● **Source text**
Kenya’s Ministry of Health confirmed on Tuesday that the country remains on heightened Mpox alert following a cluster of sporadic cases reported in Uganda and Tanzania over the past six weeks, though no confirmed domestic cases have been detected in 2026. The announcement, delivered by Ministry Spokesman Dr. Lindwa Wamae at a press briefing in Nairobi, came alongside the activation of enhanced health screening at Jomo Kenyatta International Airport, Wilson Airport, and four major land border crossings, including Malaba and Namanga.

The East African situation reflects a continuing, if diminished, epidemiological tail from the Clade Ib variant that drove the 2024 regional emergency. At its peak in late 2024, the Democratic Republic of Congo was recording over 26,000 suspected cases per week, and transmission chains had been confirmed in Rwanda, Uganda, and Burundi. Kenya activated its national Mpox Incident Command Structure in September 2024 and conducted an emergency vaccination campaign targeting healthcare workers and high-risk populations that reached approximately 38,000 people using Modified Vaccinia Ankara (MVA-BN) doses provided through the Africa Centres for Disease Control and Prevention.

The Current Threat Assessment

The sporadic cases now being reported in Uganda — seven confirmed in the Mbale region bordering Kenya over a six-week period — are not indicative of a new outbreak at scale, according to the WHO’s East Africa Regional Office. However, they demonstrate that transmission chains established during the 2024 emergency have not been fully extinguished, and that border communities remain exposed. Mpox surveillance in East Africa depends on the strength of national epidemiological systems, which vary considerably across the bloc: Kenya’s network of 47 county public health laboratories, all linked to the National Public Health Laboratory Services electronic platform, provides significantly more robust early-warning capacity than most of its neighbours.

Dr. Wamae was explicit about Kenya’s current standing. “We are not in an outbreak. We are in a heightened surveillance posture. There is a meaningful difference,” he said. “Our border health teams are conducting visual screening and questionnaire assessment for travellers presenting with febrile illness and rash. Any suspected case is being isolated and tested within 24 hours. Our laboratory turnaround time for Mpox PCR is now six hours at NPHL and 24 hours at all 47 county reference laboratories.”

● **Source information**
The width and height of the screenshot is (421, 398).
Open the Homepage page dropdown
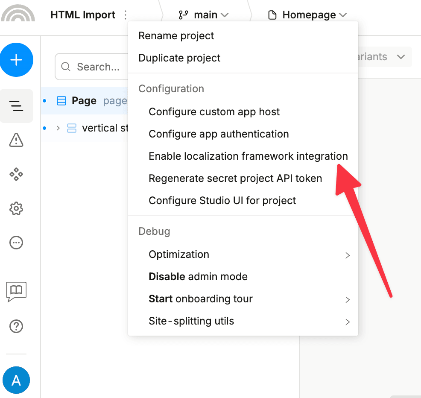[307, 15]
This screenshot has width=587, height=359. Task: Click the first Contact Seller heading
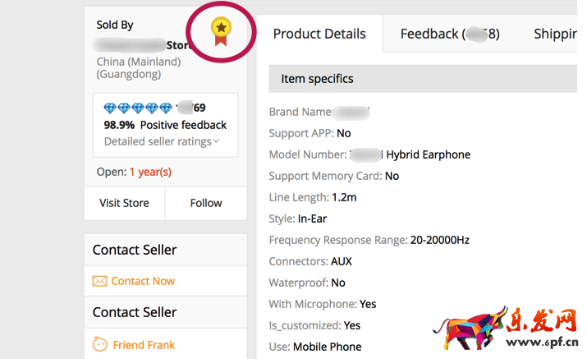(x=135, y=250)
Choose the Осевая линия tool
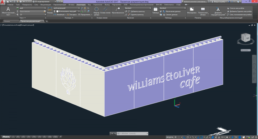Image resolution: width=258 pixels, height=139 pixels. [105, 11]
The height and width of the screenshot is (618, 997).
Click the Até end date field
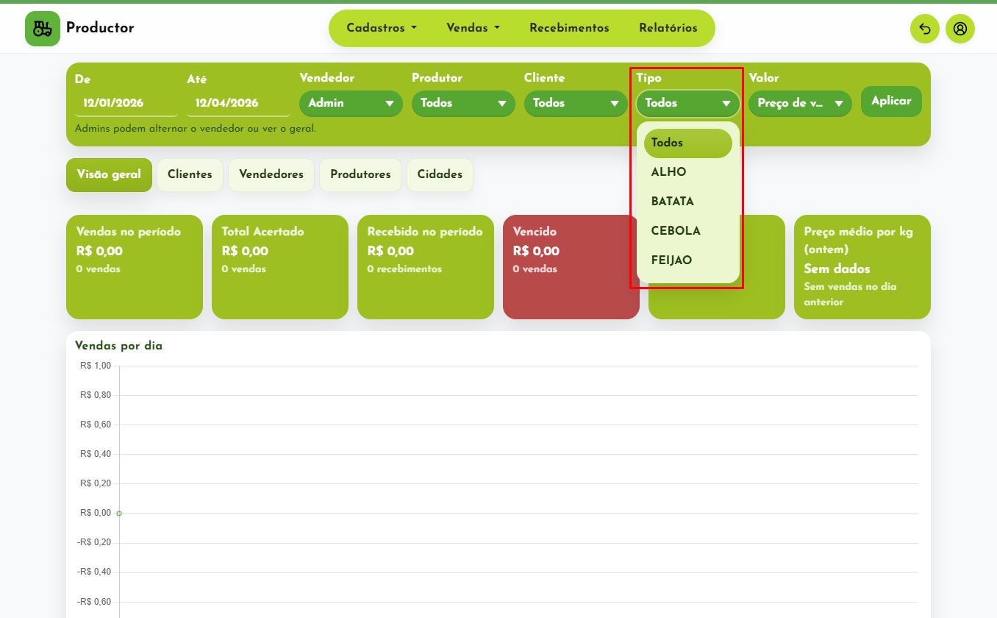[238, 103]
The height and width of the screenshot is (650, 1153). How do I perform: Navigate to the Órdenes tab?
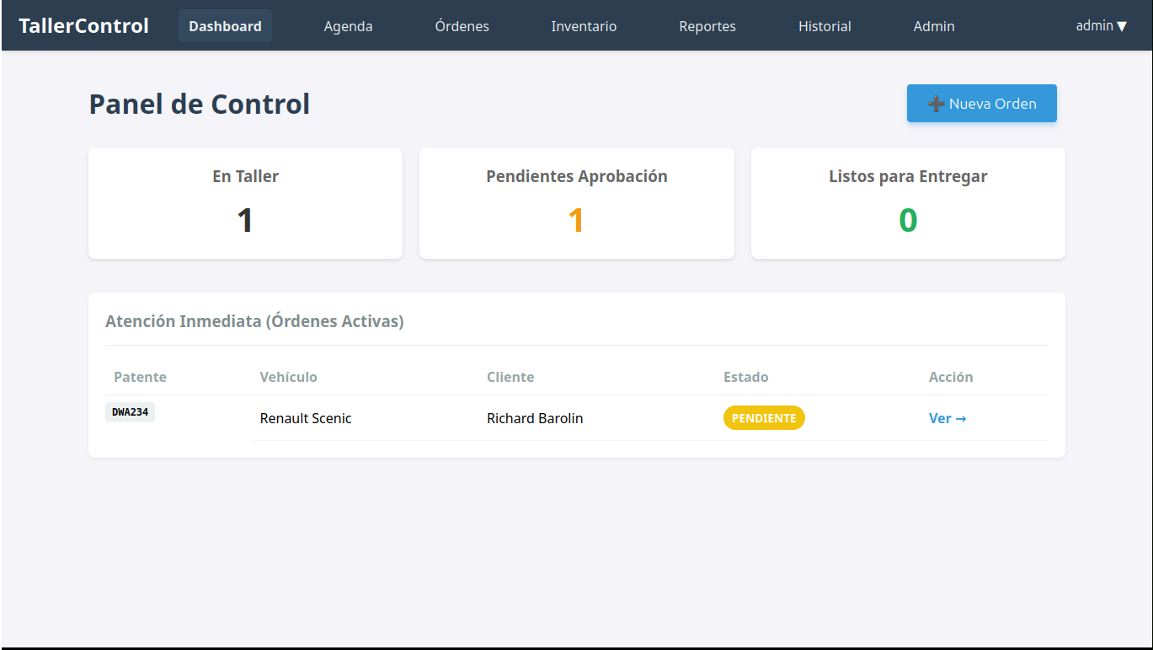coord(462,26)
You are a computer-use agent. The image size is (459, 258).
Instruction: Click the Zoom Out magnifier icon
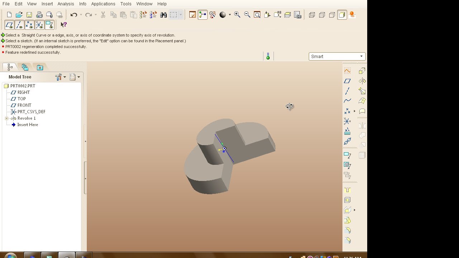pos(247,15)
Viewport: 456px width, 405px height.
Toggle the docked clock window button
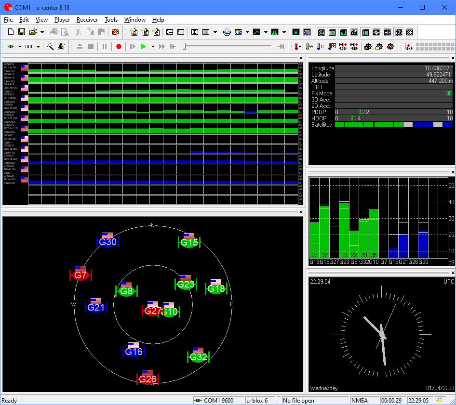click(x=399, y=32)
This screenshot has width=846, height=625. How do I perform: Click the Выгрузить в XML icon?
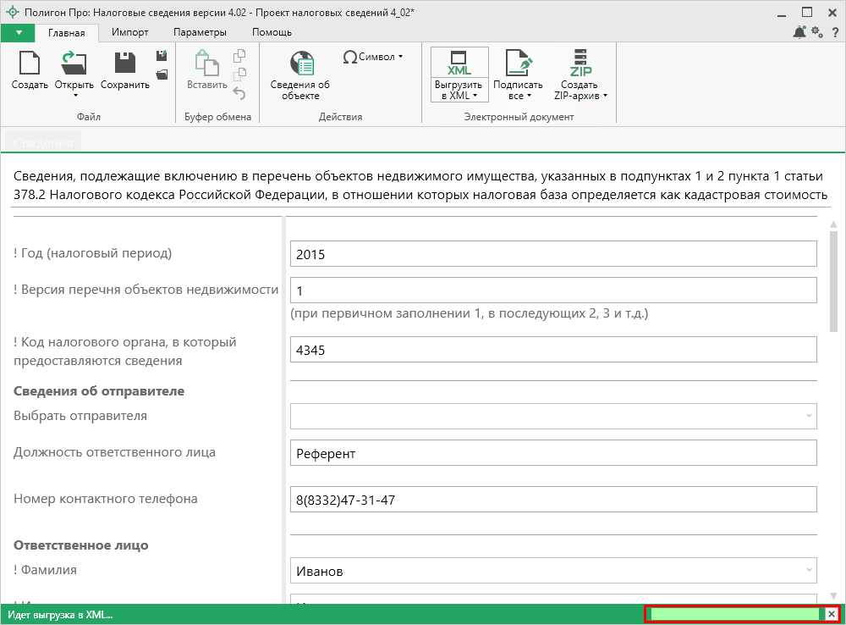click(459, 64)
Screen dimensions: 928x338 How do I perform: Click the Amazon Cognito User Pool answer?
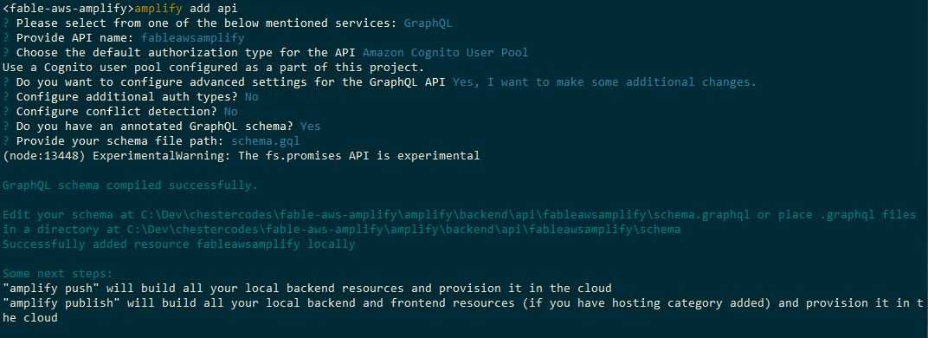click(x=445, y=53)
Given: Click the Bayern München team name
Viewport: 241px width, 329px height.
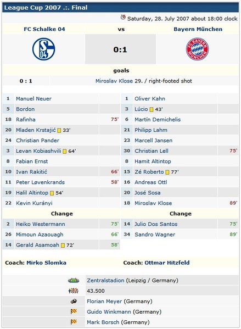Looking at the screenshot, I should click(x=198, y=29).
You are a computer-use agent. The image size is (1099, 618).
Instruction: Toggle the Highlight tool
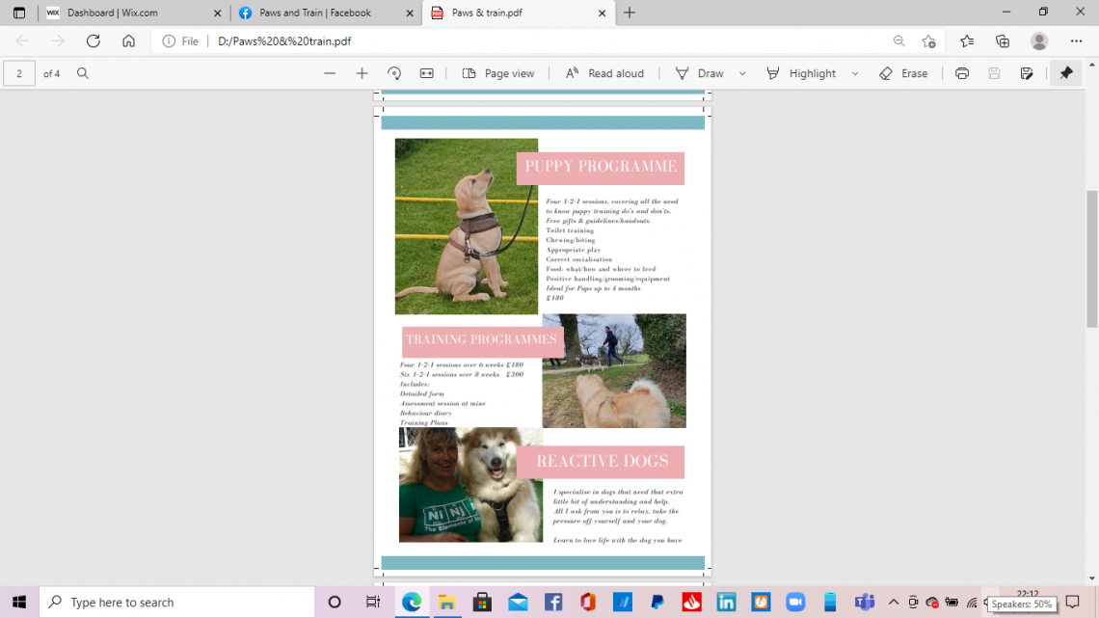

● **Questions on the material**
[a] For each statement below, say yes or no to whether it agrees with the article on Kenya's Mpox alert, and quote the words of the article that decide it. (i) Kenya has confirmed domestic Mpox cases in 2026. (ii) The seven confirmed cases in Uganda were in a region that borders Kenya. (iii) Kenya's 2024 emergency vaccination campaign reached about 38,000 people.
[b] Write the next part of the article on Kenya's Mpox alert, picking up after its final sentence.

● **Answers for each item**
[a]
(i) No: "no confirmed domestic cases have been detected in 2026"
(ii) Yes: "seven confirmed in the Mbale region bordering Kenya over a six-week period"
(iii) Yes: "reached approximately 38,000 people"

[b]
The Ministry’s rapid response capacity has been materially strengthened since 2024. Kenya now holds a national stockpile of 15,000 MVA-BN vaccine doses — procured with support from GAVI and maintained at cold-chain facilities in Nairobi, Mombasa, and Kisumu — that can be deployed to any county within 48 hours of a confirmed outbreak. Personal protective equipment supplies at health facilities designated as Mpox isolation units have been audited and restocked following lessons learned from the 2024 response, when PPE shortages delayed healthcare worker vaccination.

EAC Coordination

At the East African Community level, Kenya has been among the most vocal advocates for a unified regional Mpox response framework, pushing at the June 2026 EAC Health Ministers meeting in Arusha for real-time case notification between member states, standardised case definitions, and joint procurement of antiviral treatments including tecovirimat (TPOXX), which has shown clinical benefit in severe Mpox cases but remains expensive and poorly distributed across the region.

Tanzania’s recent cases have triggered particular attention given the volume of cross-border movement — both formal and informal — on the Namanga corridor and between Lake Victoria communities. Kenya’s county health officers in Kajiado, Narok, and Migori have been instructed to brief border-area healthcare facilities weekly and to maintain Mpox case investigation teams on standby. The Africa CDC’s continental surveillance dashboard, to which Kenya now contributes daily data feeds, shows the broader picture: 14 African countries have reported confirmed or probable Mpox cases in the current calendar year, with the DRC still accounting for over 70 per cent of the continental burden.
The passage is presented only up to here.